▶ [Work instructions] Render the material from the line containing "Viewport: 761px width, 499px" up to and including the line containing "Action: coord(145,330)" as a Markdown table with the columns No. and Text. Give each non-blank line its own numbered row and leave out blank lines.

▶ [Record extracts]
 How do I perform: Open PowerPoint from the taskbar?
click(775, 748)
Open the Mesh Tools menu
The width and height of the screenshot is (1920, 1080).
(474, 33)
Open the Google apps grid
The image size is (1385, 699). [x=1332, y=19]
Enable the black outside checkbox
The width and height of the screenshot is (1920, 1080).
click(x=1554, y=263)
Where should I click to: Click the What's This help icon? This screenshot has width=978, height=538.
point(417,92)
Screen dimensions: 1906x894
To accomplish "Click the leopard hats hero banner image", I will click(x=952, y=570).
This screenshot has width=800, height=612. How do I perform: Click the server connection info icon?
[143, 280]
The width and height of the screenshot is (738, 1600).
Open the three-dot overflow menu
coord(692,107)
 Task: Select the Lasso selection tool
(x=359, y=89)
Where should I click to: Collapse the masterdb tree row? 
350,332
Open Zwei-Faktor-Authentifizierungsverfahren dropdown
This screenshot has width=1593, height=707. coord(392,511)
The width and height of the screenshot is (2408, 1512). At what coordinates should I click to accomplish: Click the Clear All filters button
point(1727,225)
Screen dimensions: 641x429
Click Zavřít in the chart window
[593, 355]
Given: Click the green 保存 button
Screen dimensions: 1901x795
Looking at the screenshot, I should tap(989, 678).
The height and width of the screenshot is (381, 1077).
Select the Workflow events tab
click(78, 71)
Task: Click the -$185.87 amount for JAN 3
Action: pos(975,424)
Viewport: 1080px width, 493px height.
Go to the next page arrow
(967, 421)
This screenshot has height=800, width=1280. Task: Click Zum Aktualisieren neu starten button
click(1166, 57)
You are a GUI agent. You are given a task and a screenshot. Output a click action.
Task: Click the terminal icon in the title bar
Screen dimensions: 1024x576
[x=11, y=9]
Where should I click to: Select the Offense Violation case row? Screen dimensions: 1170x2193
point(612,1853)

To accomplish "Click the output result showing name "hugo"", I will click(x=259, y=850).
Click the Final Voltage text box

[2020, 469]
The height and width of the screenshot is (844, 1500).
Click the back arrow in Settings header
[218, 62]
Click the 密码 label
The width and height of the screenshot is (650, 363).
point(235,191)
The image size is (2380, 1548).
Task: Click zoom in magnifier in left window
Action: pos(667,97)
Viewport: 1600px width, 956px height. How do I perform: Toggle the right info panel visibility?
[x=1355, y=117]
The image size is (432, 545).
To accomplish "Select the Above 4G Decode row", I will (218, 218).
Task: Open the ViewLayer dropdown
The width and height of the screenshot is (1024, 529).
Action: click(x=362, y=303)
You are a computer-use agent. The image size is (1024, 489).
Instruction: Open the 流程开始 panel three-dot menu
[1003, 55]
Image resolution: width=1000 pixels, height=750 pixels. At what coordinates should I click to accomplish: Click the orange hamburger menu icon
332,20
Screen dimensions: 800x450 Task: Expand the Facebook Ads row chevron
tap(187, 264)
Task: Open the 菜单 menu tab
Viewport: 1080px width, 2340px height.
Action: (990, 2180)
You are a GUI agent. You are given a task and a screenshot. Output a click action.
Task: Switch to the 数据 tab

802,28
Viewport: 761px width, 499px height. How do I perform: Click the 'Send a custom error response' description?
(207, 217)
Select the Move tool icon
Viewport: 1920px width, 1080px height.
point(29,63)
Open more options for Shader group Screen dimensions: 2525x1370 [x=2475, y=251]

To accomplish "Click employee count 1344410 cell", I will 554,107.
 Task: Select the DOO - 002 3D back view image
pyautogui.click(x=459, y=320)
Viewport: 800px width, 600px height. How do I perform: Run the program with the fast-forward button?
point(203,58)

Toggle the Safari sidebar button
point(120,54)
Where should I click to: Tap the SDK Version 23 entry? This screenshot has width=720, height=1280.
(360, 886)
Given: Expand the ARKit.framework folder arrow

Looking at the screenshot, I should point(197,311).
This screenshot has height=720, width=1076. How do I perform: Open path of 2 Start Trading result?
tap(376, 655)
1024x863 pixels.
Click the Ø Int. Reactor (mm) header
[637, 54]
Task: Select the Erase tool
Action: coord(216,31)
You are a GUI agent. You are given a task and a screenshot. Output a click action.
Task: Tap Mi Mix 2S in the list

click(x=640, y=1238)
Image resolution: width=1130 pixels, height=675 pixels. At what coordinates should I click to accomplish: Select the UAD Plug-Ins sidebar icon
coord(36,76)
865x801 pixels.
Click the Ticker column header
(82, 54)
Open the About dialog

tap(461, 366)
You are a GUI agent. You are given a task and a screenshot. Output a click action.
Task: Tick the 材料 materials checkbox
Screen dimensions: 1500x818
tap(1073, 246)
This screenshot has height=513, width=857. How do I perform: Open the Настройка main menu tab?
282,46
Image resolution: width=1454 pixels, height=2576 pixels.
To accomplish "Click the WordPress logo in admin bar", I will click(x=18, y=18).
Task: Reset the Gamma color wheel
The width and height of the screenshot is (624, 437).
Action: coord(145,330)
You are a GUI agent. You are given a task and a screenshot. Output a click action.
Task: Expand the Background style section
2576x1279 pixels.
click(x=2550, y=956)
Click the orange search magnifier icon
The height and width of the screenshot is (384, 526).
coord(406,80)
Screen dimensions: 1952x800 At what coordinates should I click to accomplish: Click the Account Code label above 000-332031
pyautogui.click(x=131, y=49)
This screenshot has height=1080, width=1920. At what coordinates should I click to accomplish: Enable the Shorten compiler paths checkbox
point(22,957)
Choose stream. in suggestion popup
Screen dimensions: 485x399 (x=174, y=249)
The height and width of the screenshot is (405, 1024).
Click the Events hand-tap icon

▶ [Result]
| No. | Text |
|---|---|
| 1 | Viewport: 761px width, 499px height. How do I perform: Click the 'Send a custom error response' description? |
| 2 | (207, 217) |
| 3 | Select the Move tool icon |
| 4 | Viewport: 1920px width, 1080px height. |
| 5 | point(29,63) |
| 6 | Open more options for Shader group Screen dimensions: 2525x1370 [x=2475, y=251] |
| 7 | To accomplish "Click employee count 1344410 cell", I will 554,107. |
| 8 |  Task: Select the DOO - 002 3D back view image |
| 9 | pyautogui.click(x=459, y=320) |
| 10 | Viewport: 800px width, 600px height. How do I perform: Run the program with the fast-forward button? |
| 11 | point(203,58) |
| 12 | Toggle the Safari sidebar button |
| 13 | point(120,54) |
| 14 | Where should I click to: Tap the SDK Version 23 entry? This screenshot has width=720, height=1280. |
| 15 | (360, 886) |
| 16 | Given: Expand the ARKit.framework folder arrow |
| 17 | Looking at the screenshot, I should point(197,311). |
| 18 | This screenshot has height=720, width=1076. How do I perform: Open path of 2 Start Trading result? |
| 19 | tap(376, 655) |
| 20 | 1024x863 pixels. |
| 21 | Click the Ø Int. Reactor (mm) header |
| 22 | [637, 54] |
| 23 | Task: Select the Erase tool |
| 24 | Action: coord(216,31) |
| 25 | You are a GUI agent. You are given a task and a screenshot. Output a click action. |
| 26 | Task: Tap Mi Mix 2S in the list |
| 27 | click(x=640, y=1238) |
| 28 | Image resolution: width=1130 pixels, height=675 pixels. At what coordinates should I click to accomplish: Select the UAD Plug-Ins sidebar icon |
| 29 | coord(36,76) |
| 30 | 865x801 pixels. |
| 31 | Click the Ticker column header |
| 32 | (82, 54) |
| 33 | Open the About dialog |
| 34 | tap(461, 366) |
| 35 | You are a GUI agent. You are given a task and a screenshot. Output a click action. |
| 36 | Task: Tick the 材料 materials checkbox |
| 37 | Screen dimensions: 1500x818 |
| 38 | tap(1073, 246) |
| 39 | This screenshot has height=513, width=857. How do I perform: Open the Настройка main menu tab? |
| 40 | 282,46 |
| 41 | Image resolution: width=1454 pixels, height=2576 pixels. |
| 42 | To accomplish "Click the WordPress logo in admin bar", I will click(x=18, y=18). |
| 43 | Task: Reset the Gamma color wheel |
| 44 | The width and height of the screenshot is (624, 437). |
| 45 | Action: coord(145,330) |